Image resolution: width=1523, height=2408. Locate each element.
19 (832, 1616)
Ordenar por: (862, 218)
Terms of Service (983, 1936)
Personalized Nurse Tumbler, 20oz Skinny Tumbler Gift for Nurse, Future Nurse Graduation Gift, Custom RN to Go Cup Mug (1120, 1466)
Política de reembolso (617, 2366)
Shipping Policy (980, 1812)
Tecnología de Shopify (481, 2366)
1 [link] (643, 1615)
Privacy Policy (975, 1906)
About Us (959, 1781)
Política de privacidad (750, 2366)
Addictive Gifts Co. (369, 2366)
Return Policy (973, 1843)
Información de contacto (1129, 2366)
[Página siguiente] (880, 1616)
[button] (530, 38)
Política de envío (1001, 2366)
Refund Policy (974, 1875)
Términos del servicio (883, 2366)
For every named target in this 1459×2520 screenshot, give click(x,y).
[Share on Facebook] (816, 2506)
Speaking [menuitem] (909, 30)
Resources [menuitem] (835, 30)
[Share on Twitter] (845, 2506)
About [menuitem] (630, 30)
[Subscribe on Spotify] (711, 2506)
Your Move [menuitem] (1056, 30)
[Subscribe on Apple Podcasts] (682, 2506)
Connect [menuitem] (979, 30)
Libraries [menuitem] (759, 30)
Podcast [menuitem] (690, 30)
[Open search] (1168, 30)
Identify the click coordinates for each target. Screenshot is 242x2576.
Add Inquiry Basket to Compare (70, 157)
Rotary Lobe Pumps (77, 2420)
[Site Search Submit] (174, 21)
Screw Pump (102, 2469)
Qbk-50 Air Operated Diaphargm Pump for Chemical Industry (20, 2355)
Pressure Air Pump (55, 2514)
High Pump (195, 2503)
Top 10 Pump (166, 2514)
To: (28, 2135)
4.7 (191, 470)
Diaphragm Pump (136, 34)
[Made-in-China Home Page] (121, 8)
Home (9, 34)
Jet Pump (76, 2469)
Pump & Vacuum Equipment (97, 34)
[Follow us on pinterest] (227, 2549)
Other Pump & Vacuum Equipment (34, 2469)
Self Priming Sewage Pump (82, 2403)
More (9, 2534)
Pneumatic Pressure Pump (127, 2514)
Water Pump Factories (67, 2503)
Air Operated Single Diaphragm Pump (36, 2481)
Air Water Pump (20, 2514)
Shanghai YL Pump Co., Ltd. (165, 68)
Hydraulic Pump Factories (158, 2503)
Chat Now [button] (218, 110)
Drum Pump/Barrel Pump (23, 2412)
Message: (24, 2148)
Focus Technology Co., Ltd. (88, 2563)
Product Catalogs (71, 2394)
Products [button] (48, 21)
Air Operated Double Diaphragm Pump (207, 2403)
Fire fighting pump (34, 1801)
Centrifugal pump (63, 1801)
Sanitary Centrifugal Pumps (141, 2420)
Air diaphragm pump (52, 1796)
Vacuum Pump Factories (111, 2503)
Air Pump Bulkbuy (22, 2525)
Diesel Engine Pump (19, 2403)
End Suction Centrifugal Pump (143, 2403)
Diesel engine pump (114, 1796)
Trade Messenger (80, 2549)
———
WORK TASK = Each entry above needs to be retyped exactly as it appears.

RESULT OF THE TASK =
Image resolution: width=1523, height=2408. Locate each element.
19 (832, 1616)
Ordenar por: (862, 218)
Terms of Service (983, 1936)
Personalized Nurse Tumbler, 20oz Skinny Tumbler Gift for Nurse, Future Nurse Graduation Gift, Custom RN to Go Cup Mug (1120, 1466)
Política de reembolso (617, 2366)
Shipping Policy (980, 1812)
Tecnología de Shopify (481, 2366)
1 [link] (643, 1615)
Privacy Policy (975, 1906)
About Us (959, 1781)
Política de privacidad (750, 2366)
Addictive Gifts Co. (369, 2366)
Return Policy (973, 1843)
Información de contacto (1129, 2366)
[Página siguiente] (880, 1616)
[button] (530, 38)
Política de envío (1001, 2366)
Refund Policy (974, 1875)
Términos del servicio (883, 2366)
For every named target in this 1459×2520 screenshot, give click(x,y).
[Share on Facebook] (816, 2506)
Speaking [menuitem] (909, 30)
Resources [menuitem] (835, 30)
[Share on Twitter] (845, 2506)
About [menuitem] (630, 30)
[Subscribe on Spotify] (711, 2506)
Your Move [menuitem] (1056, 30)
[Subscribe on Apple Podcasts] (682, 2506)
Connect [menuitem] (979, 30)
Libraries [menuitem] (759, 30)
Podcast [menuitem] (690, 30)
[Open search] (1168, 30)
Identify the click coordinates for each target. Screenshot is 242x2576.
Add Inquiry Basket to Compare (70, 157)
Rotary Lobe Pumps (77, 2420)
[Site Search Submit] (174, 21)
Screw Pump (102, 2469)
Qbk-50 Air Operated Diaphargm Pump for Chemical Industry (20, 2355)
Pressure Air Pump (55, 2514)
High Pump (195, 2503)
Top 10 Pump (166, 2514)
To: (28, 2135)
4.7 (191, 470)
Diaphragm Pump (136, 34)
[Made-in-China Home Page] (121, 8)
Home (9, 34)
Jet Pump (76, 2469)
Pump & Vacuum Equipment (97, 34)
[Follow us on pinterest] (227, 2549)
Other Pump & Vacuum Equipment (34, 2469)
Self Priming Sewage Pump (82, 2403)
More (9, 2534)
Pneumatic Pressure Pump (127, 2514)
Water Pump Factories (67, 2503)
Air Operated Single Diaphragm Pump (36, 2481)
Air Water Pump (20, 2514)
Shanghai YL Pump Co., Ltd. (165, 68)
Hydraulic Pump Factories (158, 2503)
Chat Now [button] (218, 110)
Drum Pump/Barrel Pump (23, 2412)
Message: (24, 2148)
Focus Technology Co., Ltd. (88, 2563)
Product Catalogs (71, 2394)
Products [button] (48, 21)
Air Operated Double Diaphragm Pump (207, 2403)
Fire fighting pump (34, 1801)
Centrifugal pump (63, 1801)
Sanitary Centrifugal Pumps (141, 2420)
Air diaphragm pump (52, 1796)
Vacuum Pump Factories (111, 2503)
Air Pump Bulkbuy (22, 2525)
Diesel Engine Pump (19, 2403)
End Suction Centrifugal Pump (143, 2403)
Diesel engine pump (114, 1796)
Trade Messenger (80, 2549)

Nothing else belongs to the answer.